Anyone who has a conflicting engagement for 3 p.m. Sunday, June 25, should seriously consider cancelling it in order to see the repeat of Beethoven’s “Fidelio.” The Princeton Festival’s new production of Beethoven’s only opera is a splendid and seamlessly updated production.

Director Steven LaCosse, a veteran of Princeton Festival operas, and conductor Richard Tang Yuk, artistic director of the festival, are the collaborators who created this taut presentation. Moreover, they solved a major problem: providing essential background information absent from the opera itself. They did so by using Beethoven’s instrumental music to enact the missing back stories.

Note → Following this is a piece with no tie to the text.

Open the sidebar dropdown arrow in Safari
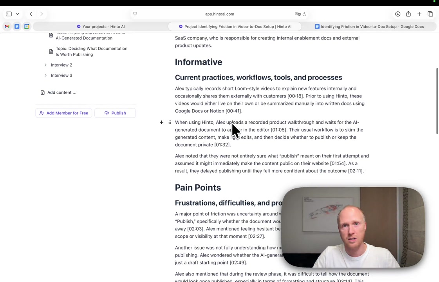This screenshot has height=282, width=439. 17,14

This “Fidelio” convincingly depicts a strike aimed against poverty as the setting for the opera. Authorities assault the strikers. The setting is Spain, as Beethoven prescribed. Placards with strikers’ slogans are in Spanish. Yet the action in this production takes place sometime after the year 2000, when the euro was accepted as the international currency unit among major European powers. Indeed, the euro is mentioned, even though Beethoven’s opera was first staged in 1805.

Don Pizarro, head of a Spanish prison, has thrown his adversary, Florestan, a Spanish nobleman, into the darkest dungeon of the prison. Leonore, Florestan’s wife, disguises herself as a man, adopts the name “Fidelio” (or Faithful), and finds employment as the assistant to Rocco, chief jailer of the prison. Marzelline, Rocco’s daughter, is expected to marry Jacquino, who works at the prison; however, she falls in love with “Fidelio.”

Eventually, Leonore/Fidelio prevents Pizarro from killing Florestan by threatening him with her concealed gun as she reveals herself as Florestan’s wife. The opera ends happily.

“Fidelio” is sung and spoken in German and has English titles. While the German diction is exemplary, the quantity of the original, repetitive spoken dialogue has been reduced to a minimum in order to maintain the momentum of the production.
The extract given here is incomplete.